Lara Friedman is the president of the Foundation for Middle East Peace (FMEP). With more than 25 years working in the Middle East foreign policy arena, Lara is a leading authority on U.S. foreign policy in the Middle East, with particular expertise on the Israeli-Arab conflict, Israeli settlements, Jerusalem, and the role of the U.S. Congress. She is published widely in the U.S. and international press and is regularly consulted by members of Congress and their staffs, by Washington-based diplomats, by policy-makers in capitals around the world, and by journalists in the U.S. and abroad. In addition to her work at FMEP, Lara is a non-resident fellow at the U.S./Middle East Project (USMEP). Prior to joining FMEP, Lara was the director of policy and government relations at Americans for Peace Now, and before that she was a U.S. Foreign Service Officer, serving in Jerusalem, Washington, Tunis and Beirut. She holds a B.A. from the University of Arizona and a Master’s degree from Georgetown’s School of Foreign Service; in addition to English, Lara speaks French, Arabic, Spanish, (weak) Italian, and muddles through in Hebrew.



  1. Lara seems unaware that Israel is only saying it should be allowed to be seen as a Jewish state, which is quite reasonable, as the UN established it for that very purpose, and there are 50 or so self-declared Islamic states in the world. Palestine, when it finally gets off the ground, can also declare itself to be an Islamic state, if it so chooses.

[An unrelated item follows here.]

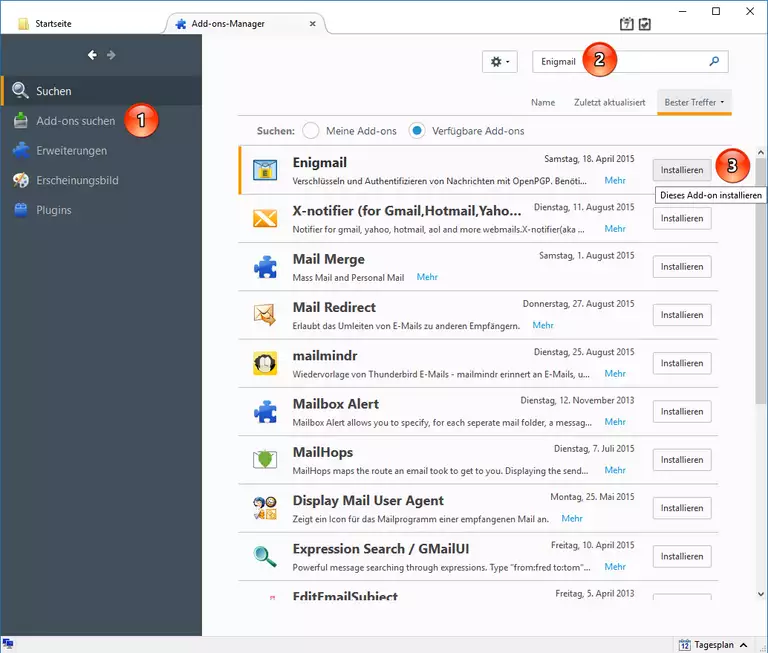The height and width of the screenshot is (653, 768).
Task: Click the back navigation arrow in sidebar
Action: point(92,55)
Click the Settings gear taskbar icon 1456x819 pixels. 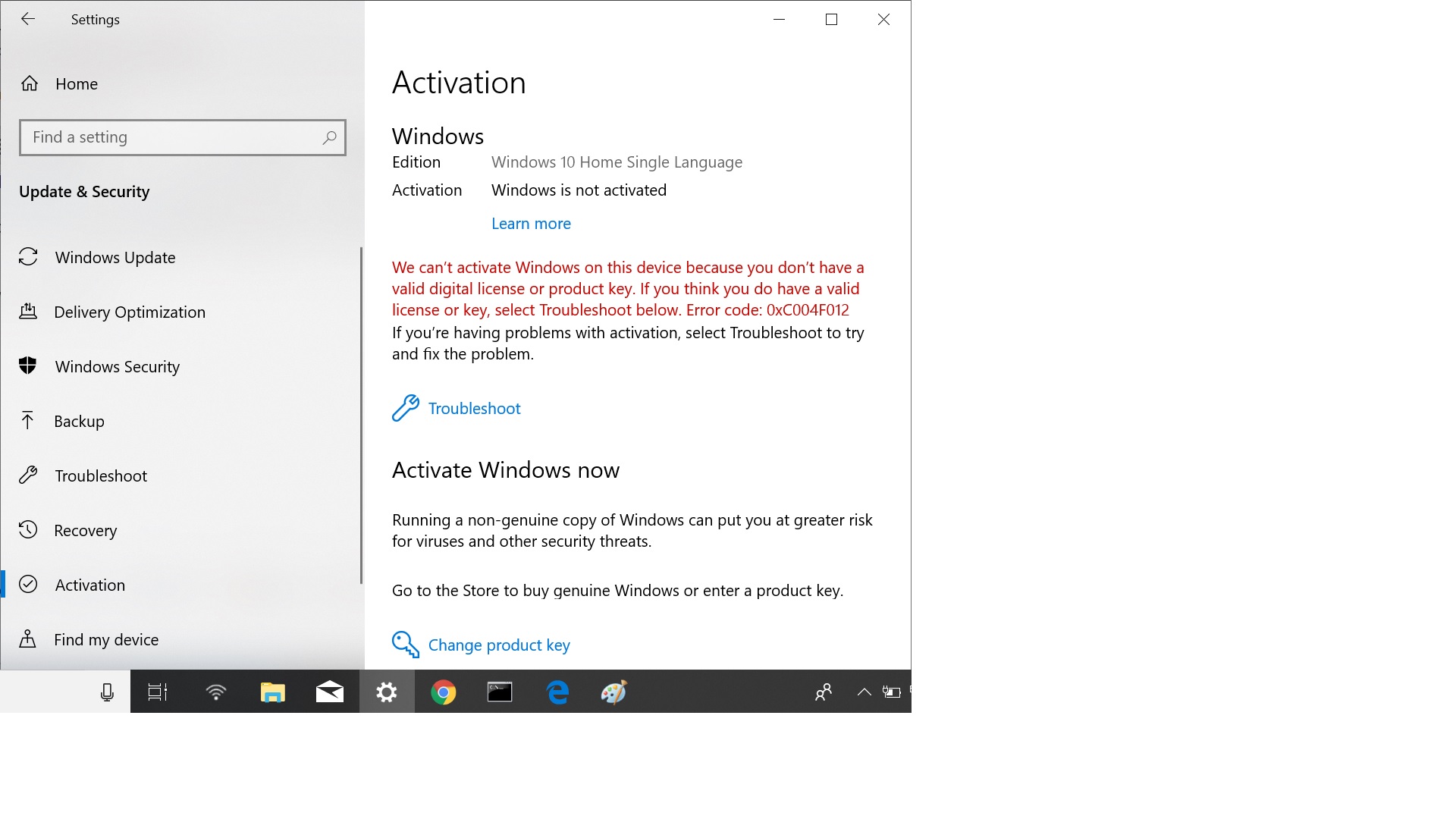click(x=387, y=692)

    Israel demolishes the homes of terrorists who kill Jews. All Middle Eastern countries demolish the homes of those who carry out terrorist acts.

    Hamas would love Lara.

  2. Lara writes clearly, concisely and on the point. Thanks you for this latest item.

    Poor Tony Riley has the usual zionist non-answers. Palestine, unlike Israel, is not trying to be a theocratic restrictive State, simply a country where Palestinians of any faith can live as free people. Calling those who resist the illegal occupation “terrorists” is just the usual name-calling. Violence from the occupied population is tiny compared with that of the “IDF”, and legally those oppressed can respond, even with violence, but Israel overwhelms them.
    As for Hamas, they were legally elected in 2006,but not allowed to take over. It is easy to criticize any Party, but look at the racist lot in Israeli politics.

  3. The Pals are only oppressed by Hamas and Fatah.

    Israel left Gaza in 2005, and Hamas has started and lost 3 wars since then.

    Christians are persecuted in Gaza, and their numbers have dropped to under 1,500, as Hamas continues to turn Gaza into an Islamic Caliphate.

    Israel only retaliates to Hamas attacks. Hamas deliberately fires missiles at Israeli civilians, which is classified as a real war crime.

    Keep puffing away on your crack pipe.

  4. I think the only one smoking a crack pipe here is you Tony. While I support your democratic right to post here, I think it would better if you run along now and join the rest of your RWNJ buddies over at Breitbart.

    And by the way, contrary to what Fox News is telling you, Trump is making an absolute mess of his presidency (unless of course you’re looking at it from China’s point of view – they can’t believe their luck with the “useful idiot” that American voters have gifted to them).

  5. I agree that Trump is an idiot: it’s a given.

    I don’t watch Fox, or read Breitbart, or even vote for Netanyahu – it’s Lapid for me.

    Eventually Abbas, or his replacement, will have to stop talking out of both sides of their mouths, as you can’t assert that you want peace, to the West and the Israeli government, while, at the same time, teaching children in PA schools, that the Jews will be driven off their land.

    Similarly, Israel is perfectly within its rights to demand that the PA stops paying wages/a pension to the families of convicted murderers: it’s really not civilised behaviour. The British government has recently demanded the same, and other governments, such as the French and Germans, will soon follow.

    When’s the next Palestinian election?